Specialized float arrays
Wednesday, July 25, 2007
I added float arrays to Factor. A float array behaves like an array of floats, except the representation is more efficient; individual elements are not boxed.
Literal float arrays look like F{ 0.64 0.85 0.43 0.16 0.37 }
.
Float arrays can provide a performance benefit if the compiler is able to infer enough information to unbox float values. For example, consider the following word:
: v+ [ + ] 2map ;
It takes two arrays and adds elements pairwise. Let’s try timing the performance of this word with normal arrays:
( scratchpad ) { 0.64 0.85 0.43 0.16 0.37 0.64 0.85 0.43 0.16 0.37 } dup [ 1000000 [ 2dup v+ drop ] times ] time
3200 ms run / 25 ms GC time
Now float arrays:
( scratchpad ) F{ 0.64 0.85 0.43 0.16 0.37 0.64 0.85 0.43 0.16 0.37 } dup [ 1000000 [ 2dup v+ drop ] times ] time
3653 ms run / 70 ms GC time
It is actually slower! This is because each element access has to
allocate a new float on the heap. But now, lets use the new hints
vocabulary to give a hint to the compiler that v+
should be optimized
for float arrays:
HINTS: v+ float-array float-array ;
This has the effect of compiling a version of this word specialized to float arrays. Here, the compiler can work some magic and eliminate boxing altogether:
( scratchpad ) F{ 0.64 0.85 0.43 0.16 0.37 0.64 0.85 0.43 0.16 0.37 } dup [ 1000000 [ 2dup v+ drop ] times ] time
974 ms run / 10 ms GC time
I used float arrays to make the spectral norm benchmark faster: the run time went from 120 seconds to 30 seconds. The raytracer was not improved by float arrays, though; I need to investigate why.

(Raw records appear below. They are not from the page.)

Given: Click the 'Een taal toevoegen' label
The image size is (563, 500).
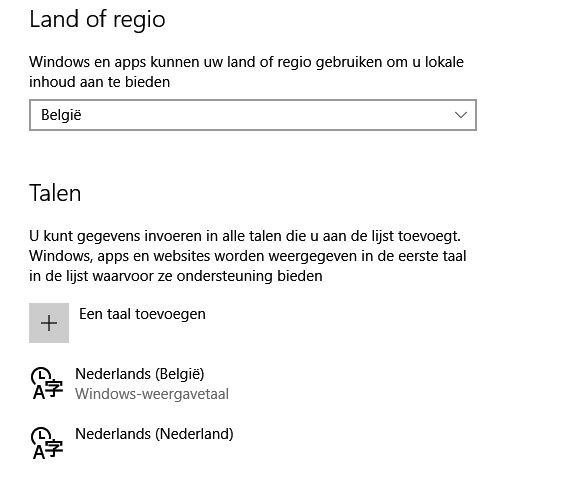Looking at the screenshot, I should pos(142,314).
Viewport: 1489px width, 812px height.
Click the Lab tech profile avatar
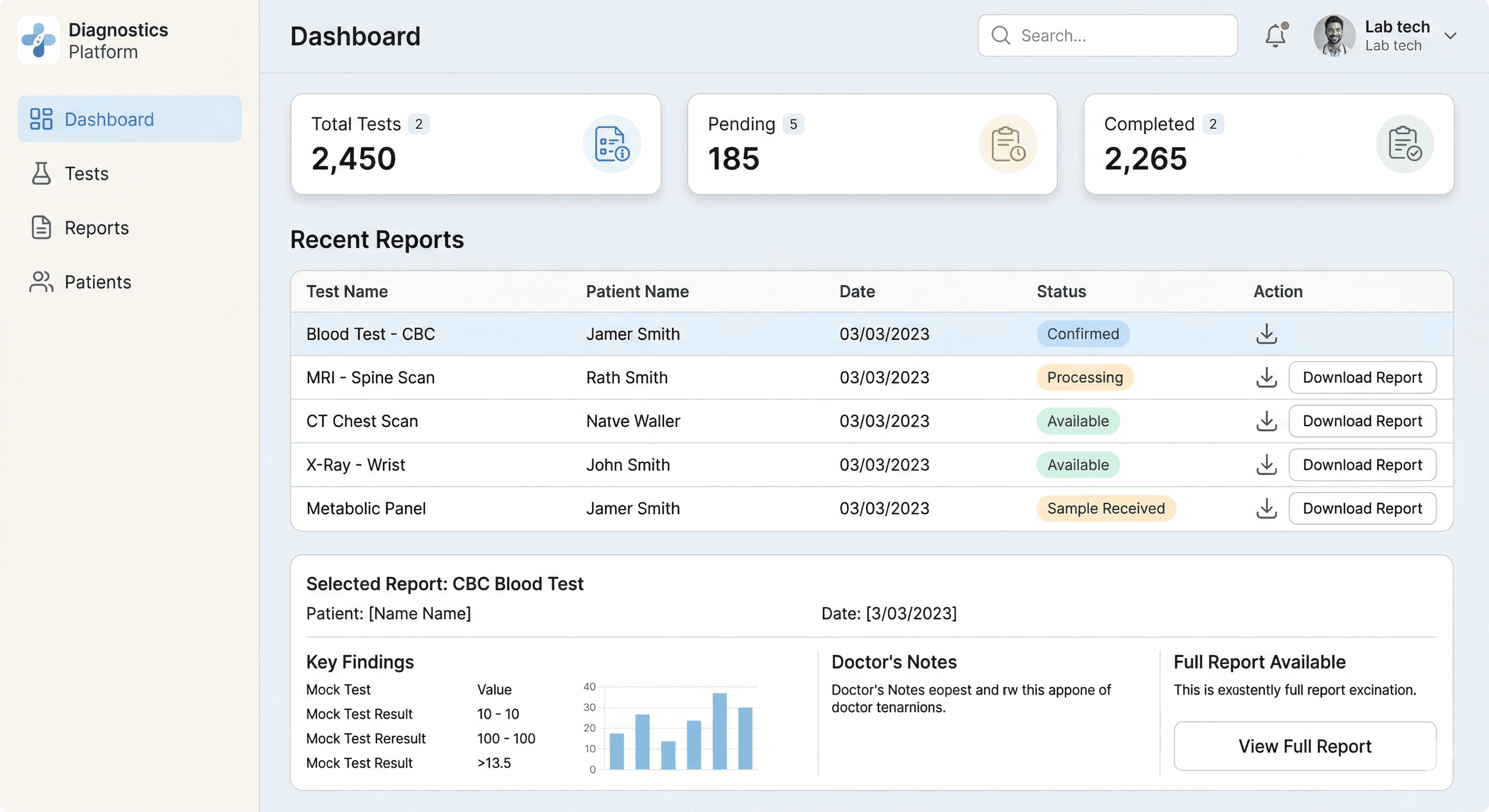coord(1334,36)
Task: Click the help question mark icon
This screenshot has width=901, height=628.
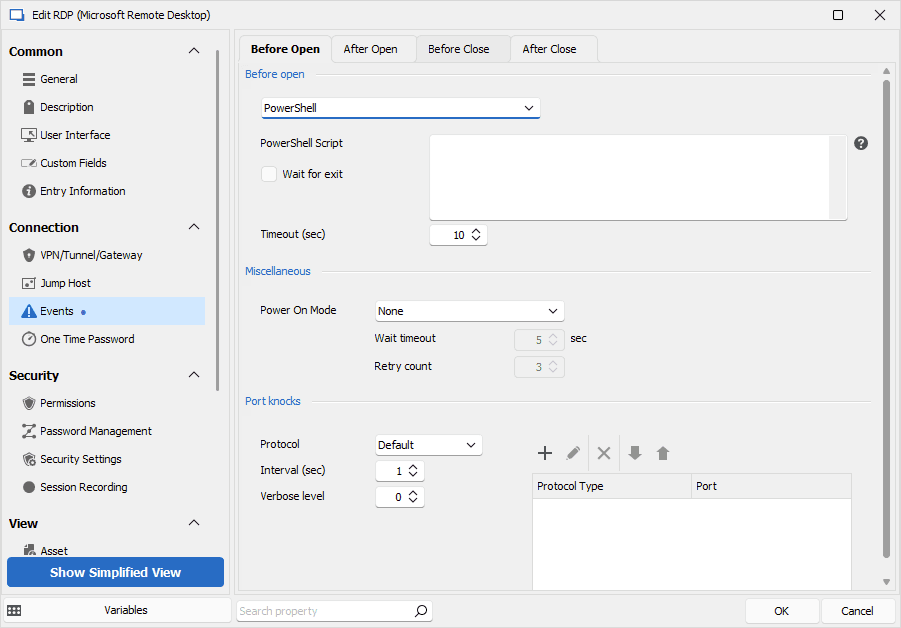Action: point(861,143)
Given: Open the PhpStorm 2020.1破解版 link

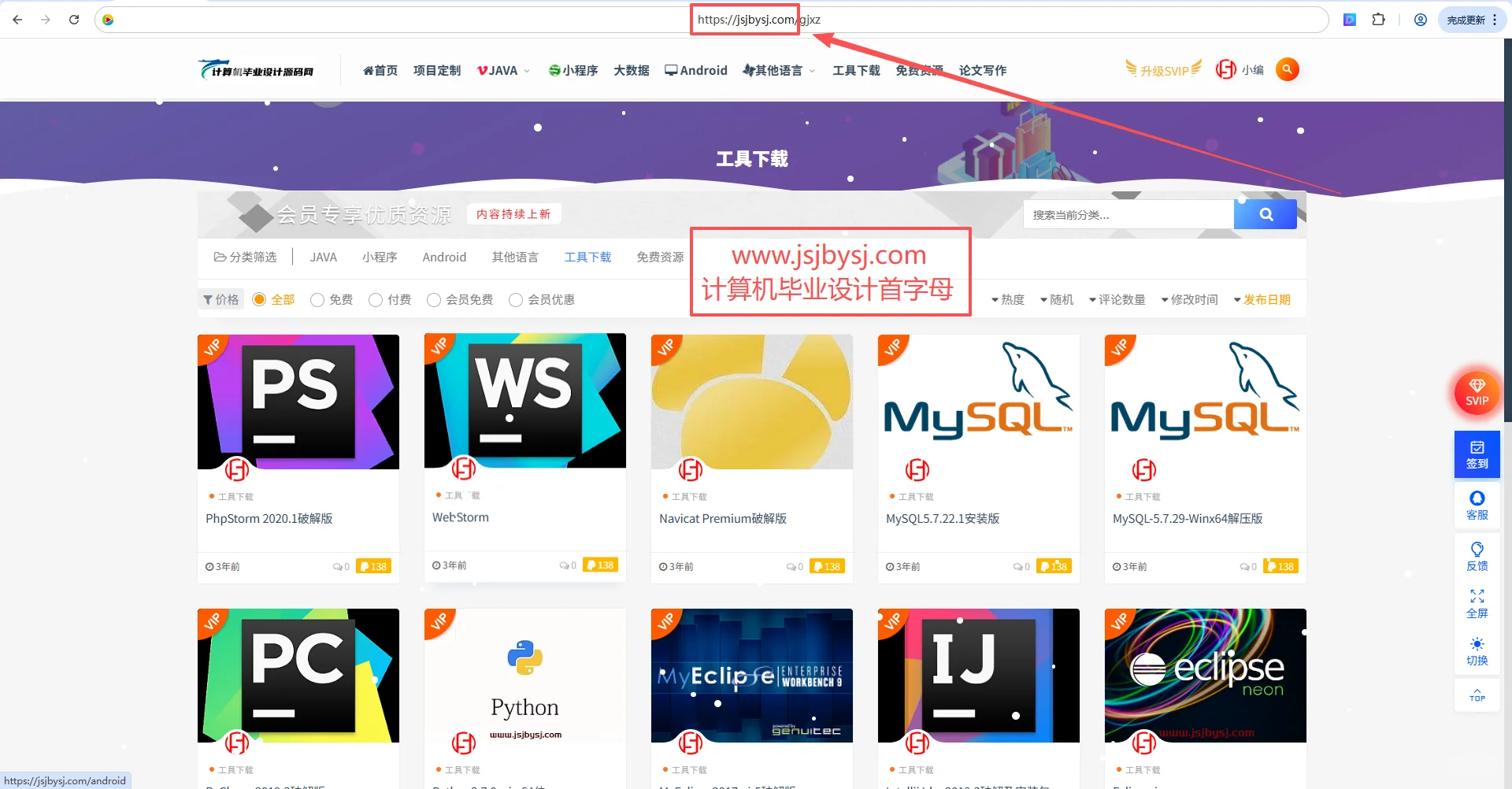Looking at the screenshot, I should pyautogui.click(x=269, y=518).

Also float array operations are only compiled efficiently on PowerPC right now. I need to code some new assembly intrinsics for the other platforms.
Float arrays can be passed to C functions directly. Long-term, somebody should look into using SSE2 and AltiVec to optimize vector operations on float arrays. That would really rock.